## TEXT EXTRACT
■ ■ ■ ■ ■
Responsibility Transfer: I have been gradually moving out of my role as Unix Team Lead and System Administrator. Almost all of the daily operational duties are being performed by the System Administration team.
Exchange Support: The vast majority of my time this month has been spent work with the ECS team to support the new Exchange environment. The consolidation process is very complex, and it requires coordination from many people within the Vanderbilt community. The Exchange 2007 environment has been my re-introduction into the world of Microsoft Windows. I have been involved recently in monitoring server performance.
Enterprise Linux Reference Platform: We are continuing to meet and define the base RHEL standard.
New Position: I have recently been promoted to Senior System Administrator. As part of the transition, I am moving out of my operation role, and I am transferring those duties to the rest of the Unix team. I’m now supporting each of the AppHosting teams in my new role. I’m already diving into a couple of issues on the Windows platform, which is something I’ve not been heavily involved with for a while. As such, I’ll be trying to absorb as much information as possible in the near future.
■ ■ ■ ■ ■
## AVAILABLE DATA
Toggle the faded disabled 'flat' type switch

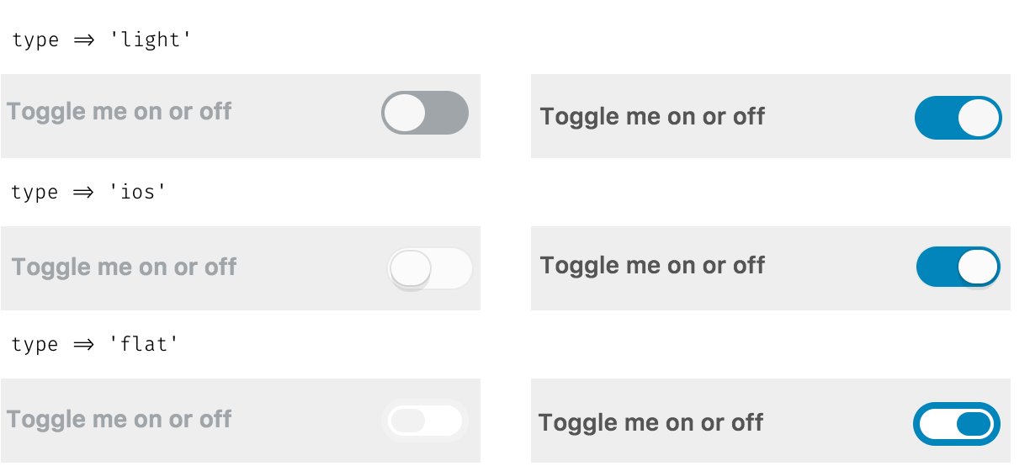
■ ■ ■ ■ ■
## WHAT TO WORK ON
a – In the work update, what position was the writer recently promoted to?
b – Reproduce the work update word for word, from "Exchange Support: The" up to and including "monitoring server performance.".

## THE RESPONSES
a – Senior System Administrator.

b –
Exchange Support: The vast majority of my time this month has been spent work with the ECS team to support the new Exchange environment. The consolidation process is very complex, and it requires coordination from many people within the Vanderbilt community. The Exchange 2007 environment has been my re-introduction into the world of Microsoft Windows. I have been involved recently in monitoring server performance.